→ Problem details:
Lay out as a numbered list the entries from the line containing "Task: Click the Change/Create button" down to the line containing "The image size is (750, 429).", both included, with blank lines left out.

+--

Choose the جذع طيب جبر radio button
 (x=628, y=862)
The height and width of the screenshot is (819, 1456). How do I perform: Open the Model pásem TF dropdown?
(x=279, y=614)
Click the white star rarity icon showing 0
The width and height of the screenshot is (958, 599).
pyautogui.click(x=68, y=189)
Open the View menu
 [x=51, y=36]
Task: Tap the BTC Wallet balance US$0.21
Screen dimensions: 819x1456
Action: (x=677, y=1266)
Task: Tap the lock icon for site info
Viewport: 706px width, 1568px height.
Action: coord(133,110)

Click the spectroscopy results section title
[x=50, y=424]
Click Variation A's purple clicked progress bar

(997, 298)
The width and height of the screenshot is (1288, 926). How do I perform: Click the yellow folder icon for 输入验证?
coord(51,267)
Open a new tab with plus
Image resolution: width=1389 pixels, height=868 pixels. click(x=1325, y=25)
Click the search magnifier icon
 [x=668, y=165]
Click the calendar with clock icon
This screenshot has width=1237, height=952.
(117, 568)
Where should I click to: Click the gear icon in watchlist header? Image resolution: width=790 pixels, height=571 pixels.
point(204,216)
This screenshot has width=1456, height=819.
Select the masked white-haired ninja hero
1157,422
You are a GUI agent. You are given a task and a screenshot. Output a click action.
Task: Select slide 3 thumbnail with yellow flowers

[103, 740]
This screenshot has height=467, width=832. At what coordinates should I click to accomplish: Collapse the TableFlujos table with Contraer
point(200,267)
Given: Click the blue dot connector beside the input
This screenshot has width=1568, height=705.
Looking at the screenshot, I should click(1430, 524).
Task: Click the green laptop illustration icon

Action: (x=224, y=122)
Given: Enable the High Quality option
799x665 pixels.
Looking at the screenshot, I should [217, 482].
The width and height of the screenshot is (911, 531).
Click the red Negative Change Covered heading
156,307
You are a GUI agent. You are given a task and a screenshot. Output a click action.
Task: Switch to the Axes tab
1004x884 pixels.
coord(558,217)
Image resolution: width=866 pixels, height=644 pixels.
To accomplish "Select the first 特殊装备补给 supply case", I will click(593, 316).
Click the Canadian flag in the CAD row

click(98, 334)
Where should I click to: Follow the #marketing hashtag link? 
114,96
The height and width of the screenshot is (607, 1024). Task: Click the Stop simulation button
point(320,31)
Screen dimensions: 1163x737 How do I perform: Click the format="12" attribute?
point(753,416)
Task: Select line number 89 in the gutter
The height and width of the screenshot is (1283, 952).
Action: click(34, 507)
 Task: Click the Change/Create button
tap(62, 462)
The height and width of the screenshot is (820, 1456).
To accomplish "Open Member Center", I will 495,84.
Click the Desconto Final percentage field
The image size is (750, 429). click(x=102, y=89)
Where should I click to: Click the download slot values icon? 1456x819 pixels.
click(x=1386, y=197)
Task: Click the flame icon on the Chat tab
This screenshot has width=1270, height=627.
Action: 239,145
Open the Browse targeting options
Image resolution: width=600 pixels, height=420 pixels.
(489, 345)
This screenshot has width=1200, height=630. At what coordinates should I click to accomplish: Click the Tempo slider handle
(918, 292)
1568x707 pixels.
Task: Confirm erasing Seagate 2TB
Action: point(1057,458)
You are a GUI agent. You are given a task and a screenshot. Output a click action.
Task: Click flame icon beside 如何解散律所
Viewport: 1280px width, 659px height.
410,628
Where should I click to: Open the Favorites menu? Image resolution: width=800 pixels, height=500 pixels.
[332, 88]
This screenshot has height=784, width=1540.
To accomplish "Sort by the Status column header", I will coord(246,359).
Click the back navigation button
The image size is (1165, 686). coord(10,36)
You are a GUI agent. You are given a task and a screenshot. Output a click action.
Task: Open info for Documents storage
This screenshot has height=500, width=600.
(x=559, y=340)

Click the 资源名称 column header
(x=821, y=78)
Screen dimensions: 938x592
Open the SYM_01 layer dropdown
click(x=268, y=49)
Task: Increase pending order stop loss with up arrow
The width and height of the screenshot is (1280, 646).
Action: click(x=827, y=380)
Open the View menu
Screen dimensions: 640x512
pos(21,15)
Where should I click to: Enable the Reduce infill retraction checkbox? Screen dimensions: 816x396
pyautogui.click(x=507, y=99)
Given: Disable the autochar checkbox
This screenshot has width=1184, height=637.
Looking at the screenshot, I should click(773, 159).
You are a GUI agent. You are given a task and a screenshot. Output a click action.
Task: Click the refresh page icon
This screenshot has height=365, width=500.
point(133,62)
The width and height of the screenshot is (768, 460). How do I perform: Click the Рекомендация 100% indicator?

+--

→ Task solution:
1.  Task: Click the Change/Create button
2. tap(62, 462)
3. The height and width of the screenshot is (820, 1456).
4. To accomplish "Open Member Center", I will 495,84.
5. Click the Desconto Final percentage field
6. The image size is (750, 429). click(x=102, y=89)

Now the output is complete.